The book features many figures and tables illustrating longitudinal data and numerous homework problems. The associated web site contains many longitudinal data sets, examples of computer code, and labs to re-enforce the material. Weiss emphasizes continuous data rather than discrete data, graphical and covariance methods, and generalizations of regression rather than generalizations of analysis of variance.

Feature Engineering and Selection

Feature Engineering and Selection
Title Feature Engineering and Selection PDF eBook
Author Max Kuhn
Publisher CRC Press
Pages 266
Release 2019-07-25
Genre Business & Economics
ISBN 1351609467

Download Feature Engineering and Selection Book in PDF, Epub and Kindle

The process of developing predictive models includes many stages. Most resources focus on the modeling algorithms but neglect other critical aspects of the modeling process. This book describes techniques for finding the best representations of predictors for modeling and for nding the best subset of predictors for improving model performance. A variety of example data sets are used to illustrate the techniques along with R programs for reproducing the results.

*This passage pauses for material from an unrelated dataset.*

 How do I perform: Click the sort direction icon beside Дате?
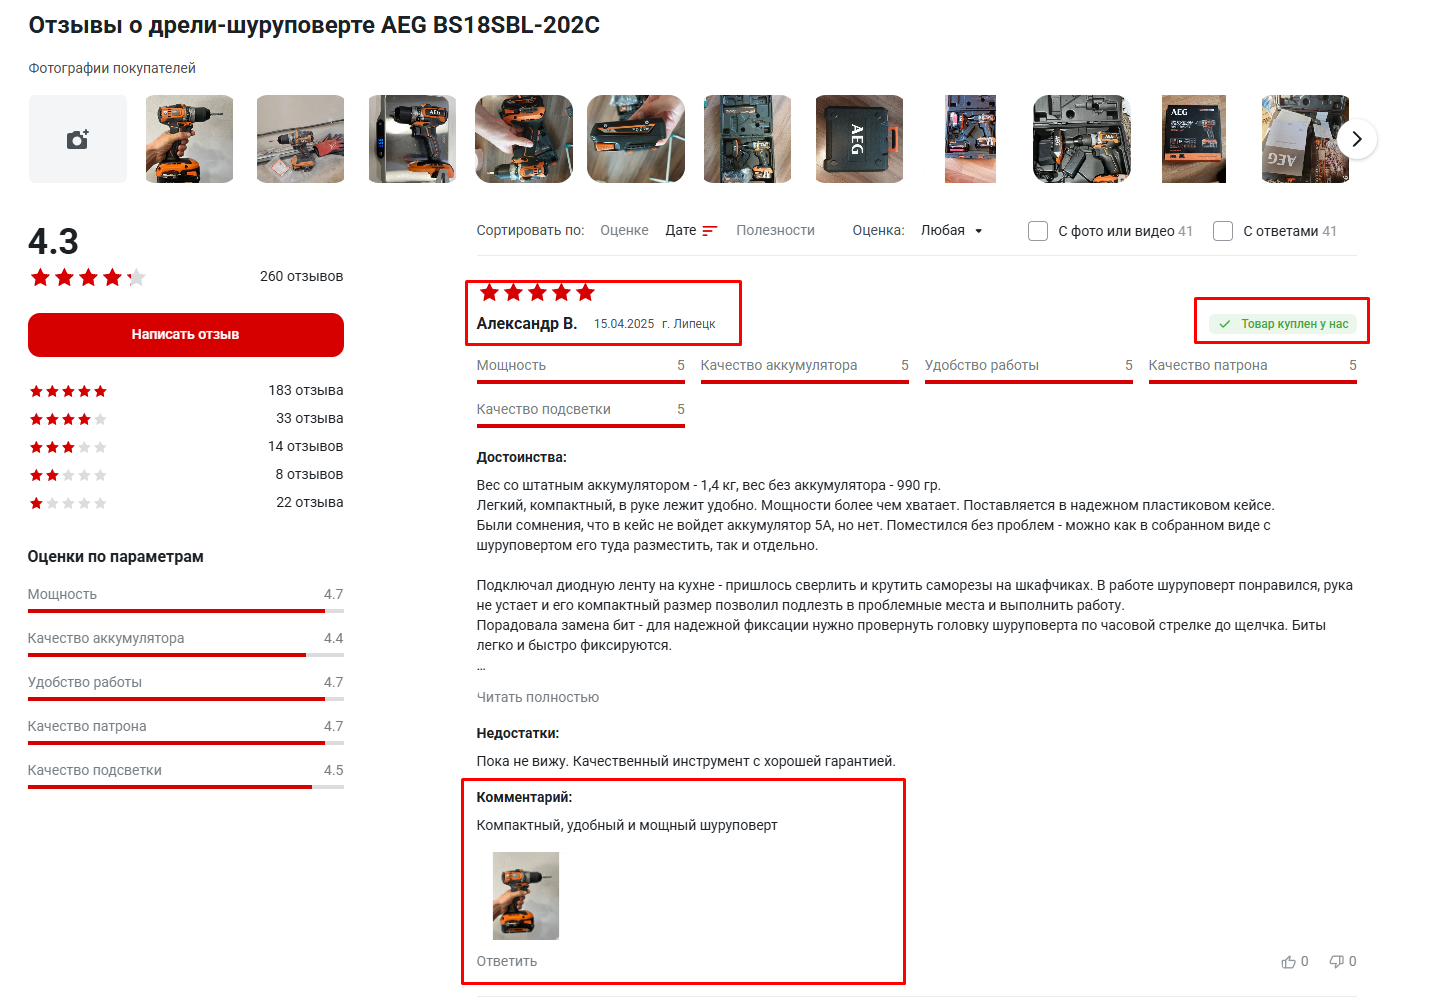pyautogui.click(x=710, y=231)
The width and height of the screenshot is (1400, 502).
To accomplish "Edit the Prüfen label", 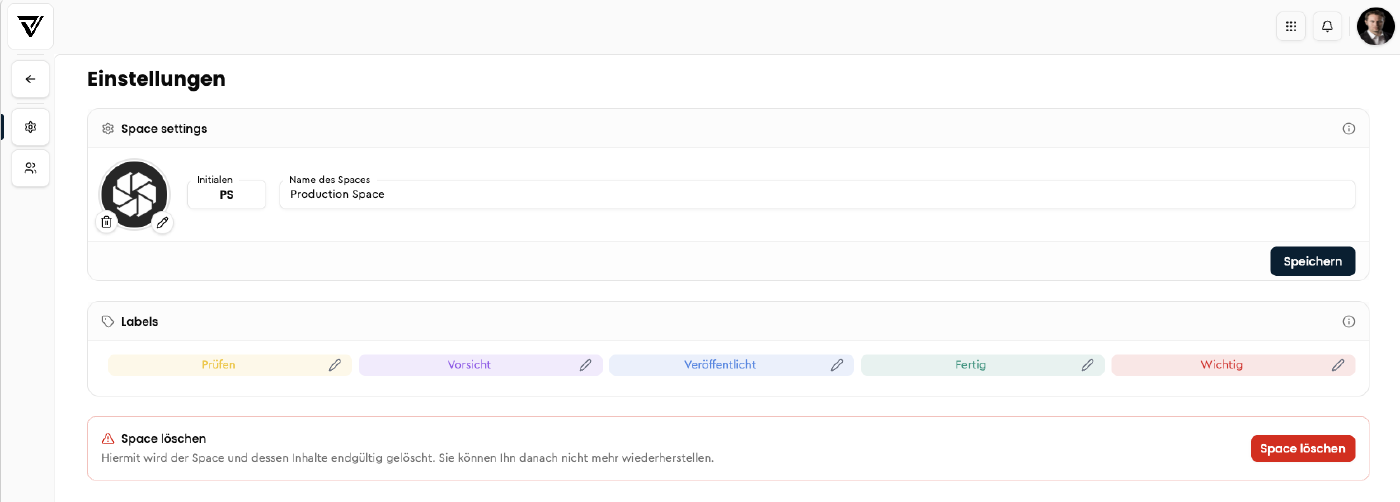I will [335, 365].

Mixed Effects Models for Complex Data

Mixed Effects Models for Complex Data
Title Mixed Effects Models for Complex Data PDF eBook
Author Lang Wu
Publisher CRC Press
Pages 431
Release 2009-11-11
Genre Mathematics
ISBN 9781420074086

Download Mixed Effects Models for Complex Data Book in PDF, Epub and Kindle

Although standard mixed effects models are useful in a range of studies, other approaches must often be used in correlation with them when studying complex or incomplete data. Mixed Effects Models for Complex Data discusses commonly used mixed effects models and presents appropriate approaches to address dropouts, missing data, measurement errors, censoring, and outliers. For each class of mixed effects model, the author reviews the corresponding class of regression model for cross-sectional data. An overview of general models and methods, along with motivating examples After presenting real data examples and outlining general approaches to the analysis of longitudinal/clustered data and incomplete data, the book introduces linear mixed effects (LME) models, generalized linear mixed models (GLMMs), nonlinear mixed effects (NLME) models, and semiparametric and nonparametric mixed effects models. It also includes general approaches for the analysis of complex data with missing values, measurement errors, censoring, and outliers. Self-contained coverage of specific topics Subsequent chapters delve more deeply into missing data problems, covariate measurement errors, and censored responses in mixed effects models. Focusing on incomplete data, the book also covers survival and frailty models, joint models of survival and longitudinal data, robust methods for mixed effects models, marginal generalized estimating equation (GEE) models for longitudinal or clustered data, and Bayesian methods for mixed effects models. Background material In the appendix, the author provides background information, such as likelihood theory, the Gibbs sampler, rejection and importance sampling methods, numerical integration methods, optimization methods, bootstrap, and matrix algebra. Failure to properly address missing data, measurement errors, and other issues in statistical analyses can lead to severely biased or misleading results. This book explores the biases that arise when naïve methods are used and shows which approaches should be used to achieve accurate results in longitudinal data analysis.